A previsão para o Brasil retomar o crescimento é de 10 anos

A crise econômica enfrentada pelo Brasil nos últimos anos acarretou uma forte queda do PIB desde 2014, retroagindo os ganhos obtidos no período de crescimento econômico.

Segundo a projeção de economistas, o Brasil pode demorar 10 anos para retomar o crescimento. Em 2013 foi o pico do PIB, produto interno bruto, que estava em 30.8 mil reais. A expectativa é que apenas em 2023 ele chegue em 31 mil reais.

Queda no padrão de vida

Segundo Julio Mereb, pesquisador da fundação Getúlio Vargas, “No acumulado desde 2014 até agora, houve queda de 9,6 por cento no PIB per capita. É uma redução do padrão de vida bastante expressiva”.

A crise obrigou a mais da metade dos brasileiros, cerca de 57%, alterar hábitos de consumo. O brasileiro hoje adia ao máximo a aquisição de bens mais caros, pesquisa mais antes de comprar, mudou locais de compras e reduziu as despesas da casa.

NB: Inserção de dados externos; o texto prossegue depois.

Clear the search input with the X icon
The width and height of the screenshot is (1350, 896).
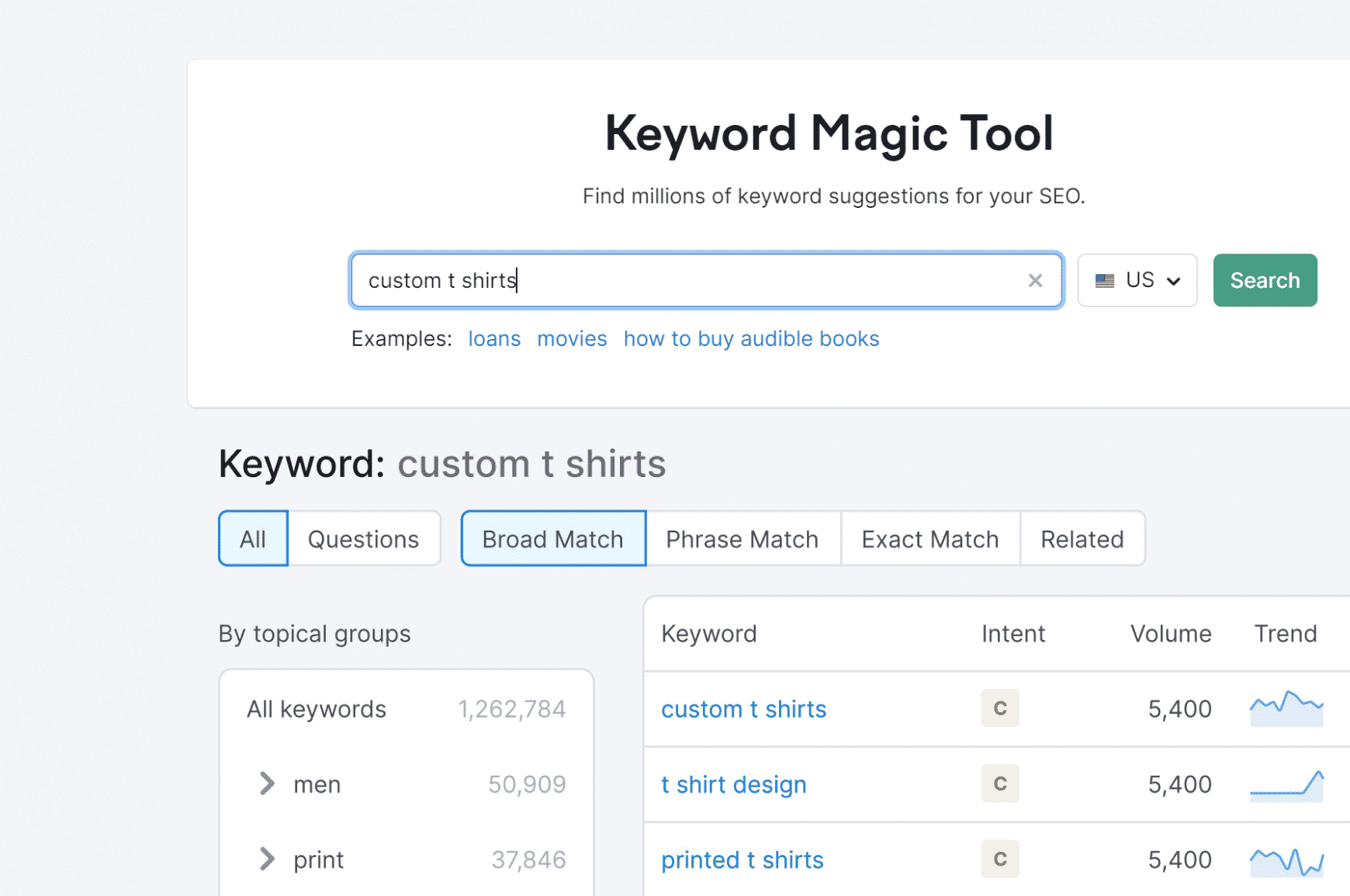tap(1035, 281)
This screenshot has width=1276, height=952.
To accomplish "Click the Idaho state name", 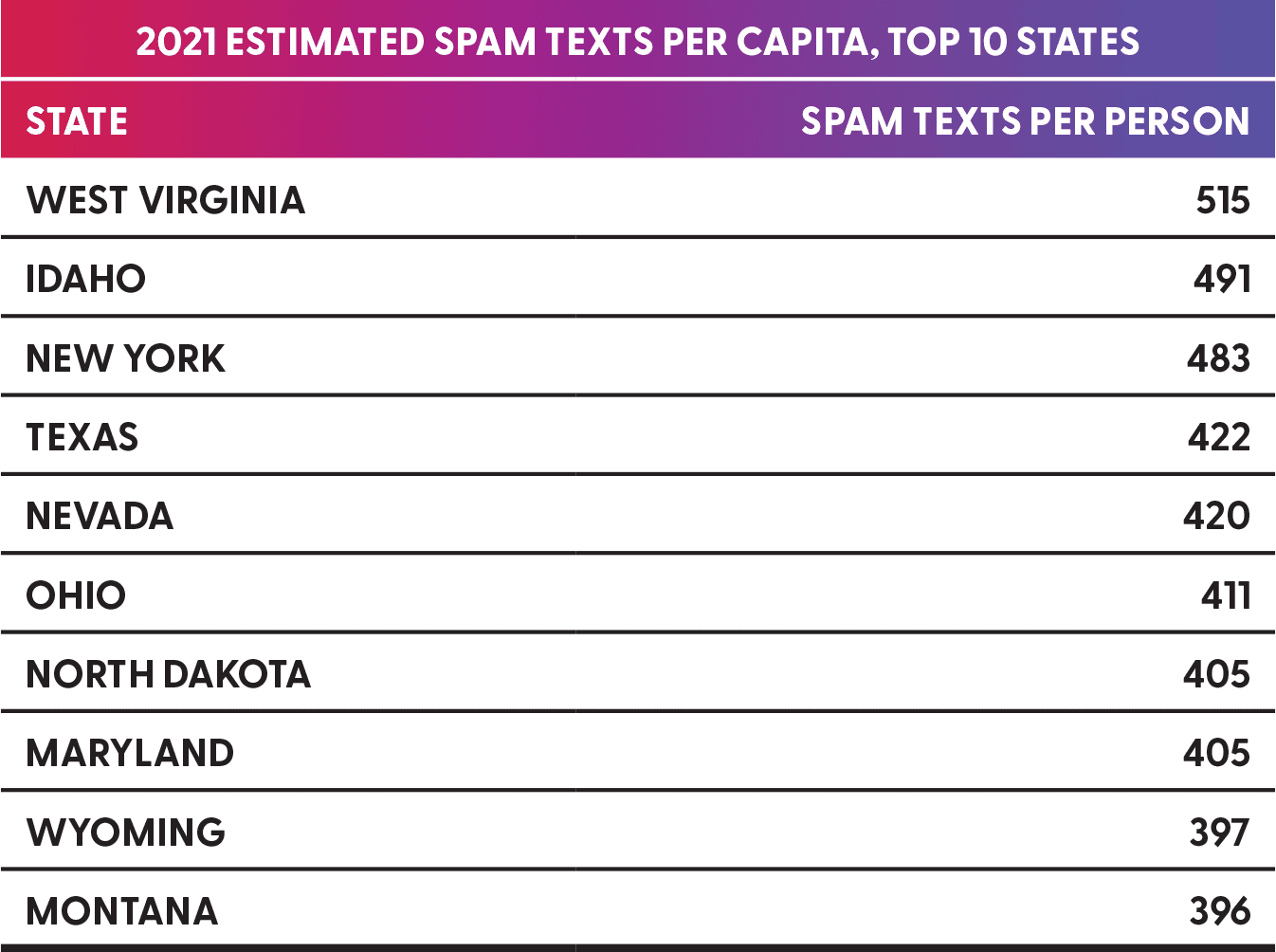I will [86, 279].
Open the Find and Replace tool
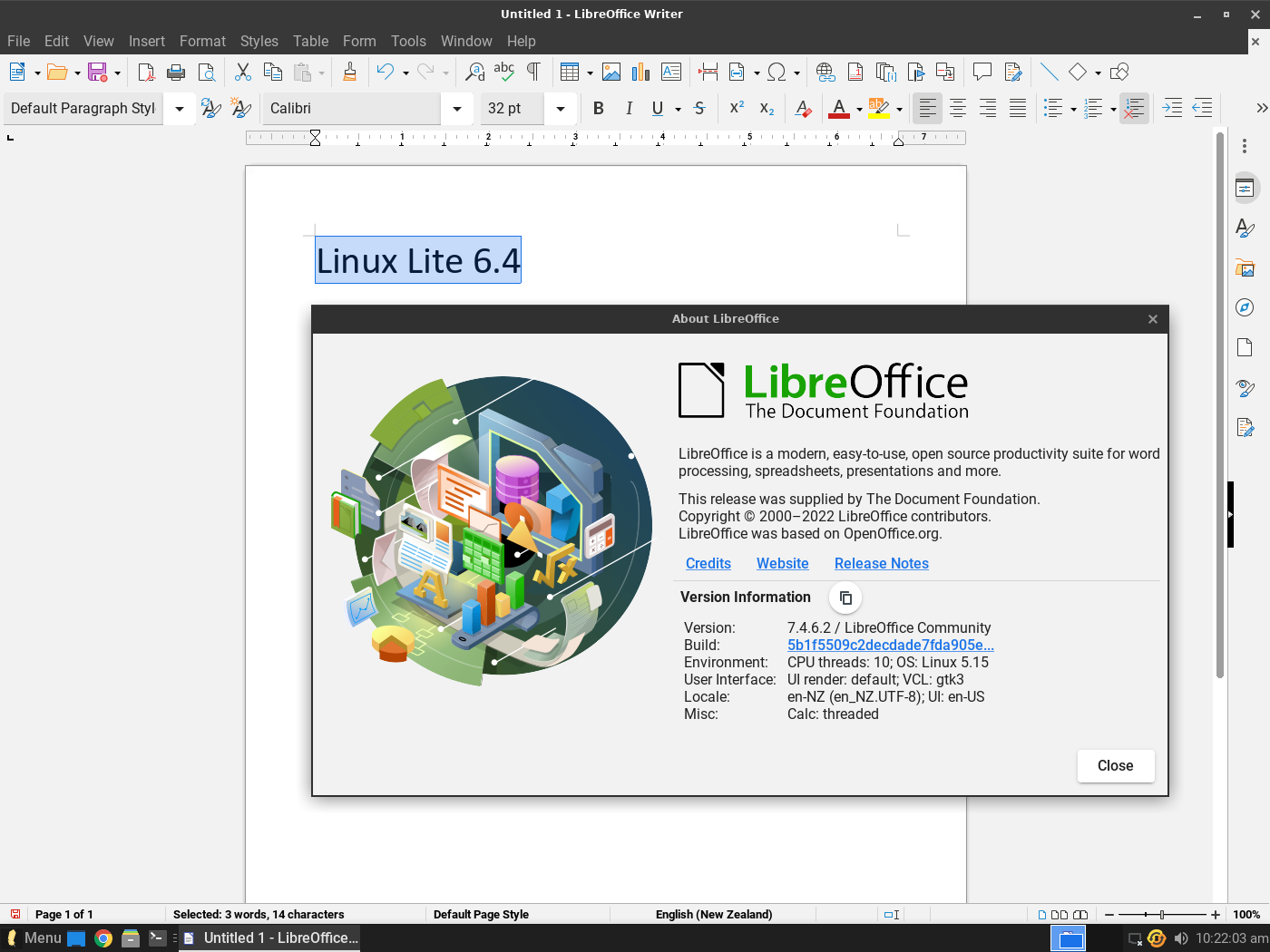The height and width of the screenshot is (952, 1270). click(x=474, y=72)
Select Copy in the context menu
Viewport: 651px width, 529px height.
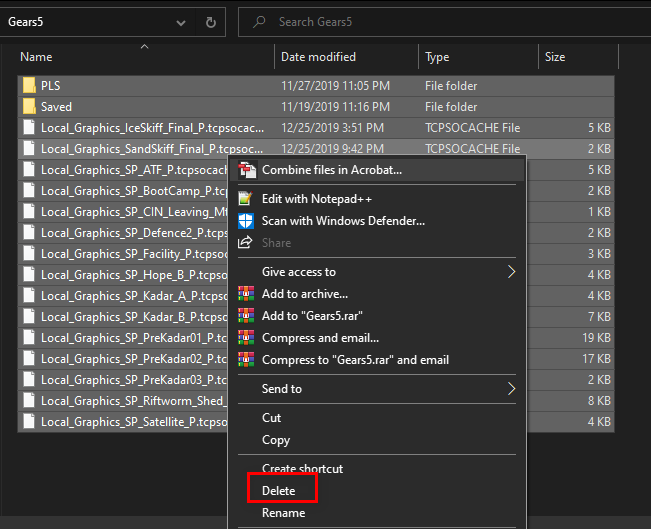(x=276, y=440)
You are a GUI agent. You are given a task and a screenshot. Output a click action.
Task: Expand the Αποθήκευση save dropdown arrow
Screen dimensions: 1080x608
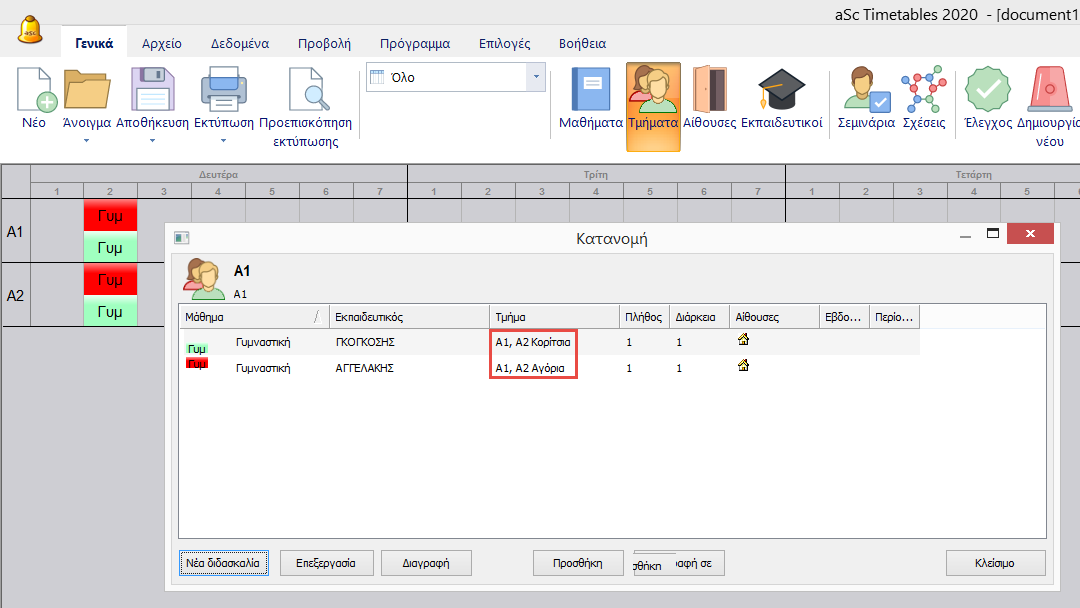[152, 141]
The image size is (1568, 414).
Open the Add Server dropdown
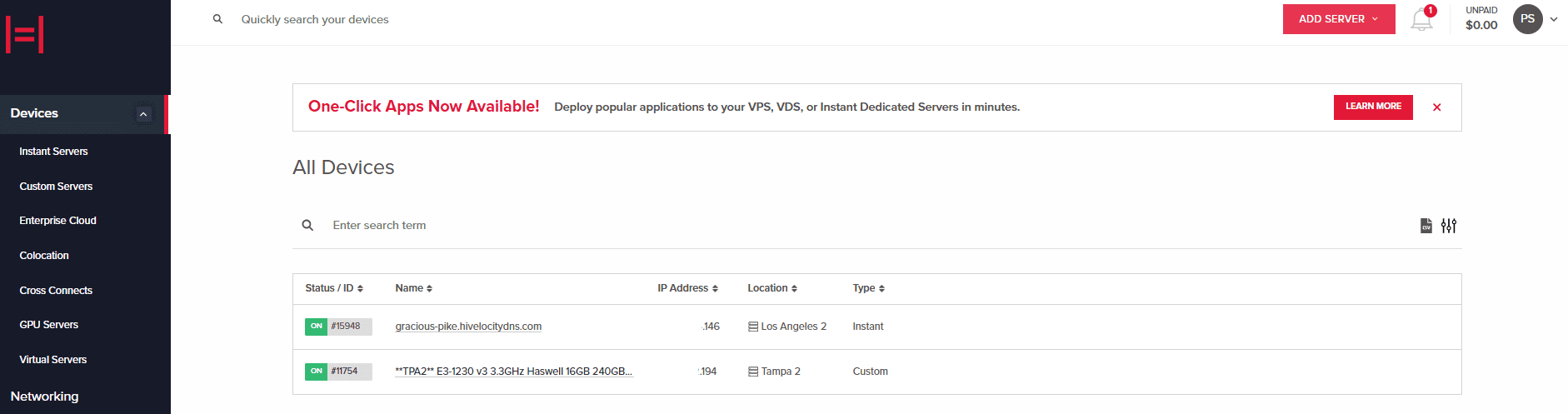(x=1338, y=19)
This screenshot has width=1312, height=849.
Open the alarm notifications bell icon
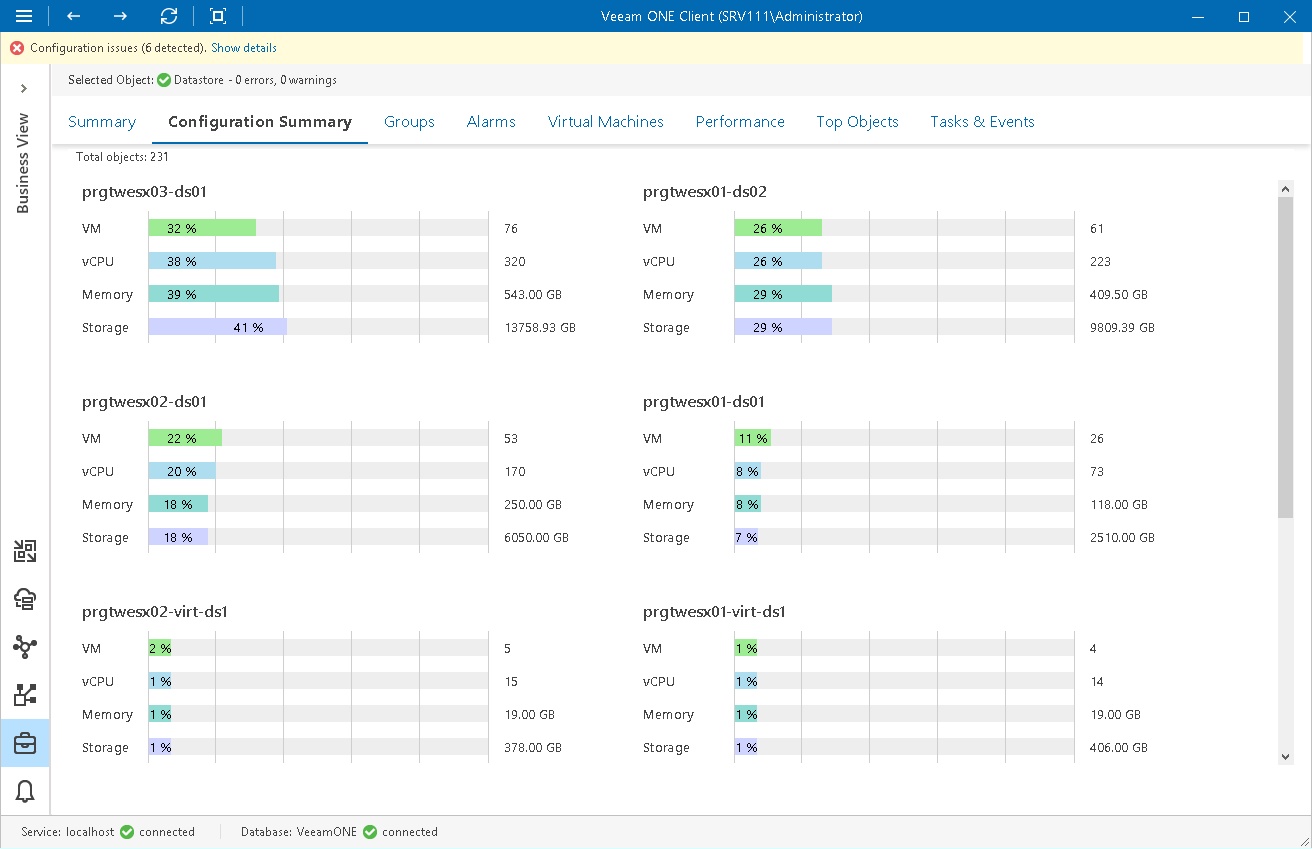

“A queda do consumo é uma defesa. As pessoas estão sentindo o desemprego mais perto, vendo familiares próximos perdendo emprego. Também veem que os produtos ficaram mais caros enquanto tem dificuldade de pagar as contas” afirmou Renato da Fonseca gerente-executivo da CNI.

Grande estrago

Se for comparado o PIB brasileiro em dólar com outros países, fica evidente a dimensão do estrago.

Segundo o FMI, Fundo Monetário Internacional, seus últimos números contabilizam que o PIB per capita do Brasil deve terminar 2017 com 15.5 mil dólares, bem longe de economias como a do Chile que terminará com 24.7 mil dólares e a do México com 19.5 mil dólares.

Se for comparado com a Coreia do Sul, que tinha o PIB per capita muito parecido com o do Brasil da década de 80, a riqueza média atual dos sul-coreanos é mais que o dobro da brasileira, com 39,7 mil dólares.

Segundo o professor de economia do Insper Otto Nagami, isso se deve ao grande investimento em educação e a abertura para importação de tecnologia em diversos setores.

Atraso na recuperação

A lenta retomada e recuperação da riqueza se deve a expectativa de baixo crescimento econômico nos próximos anos perante a baixa do PIB nacional que perdeu fôlego na crise. Por causa da queda dos investimentos somada ao baixo crescimento da população economicamente ativa, PEA, que quando avançava nos anos anteriores, ajudava a aumentar a força de crescimento econômico do país.

Outro fator fundamental para o enriquecimento do Brasil é o desemprenho da produtividade. Um dos motivos da crise foi justamente o fomento do consumo aliado ao baixo crescimento produtivo. É necessária uma reforma para aumentar o investimento e melhorar o ambiente de negócios.

O economista do Itaú Rodrigo Miyamoto afirmou sobre isso, “As reformas dão previsibilidade para a economia e puxam o ciclo virtuoso ao tornar o ambiente mais propício para negócios e trazer ganhos de produtividade”.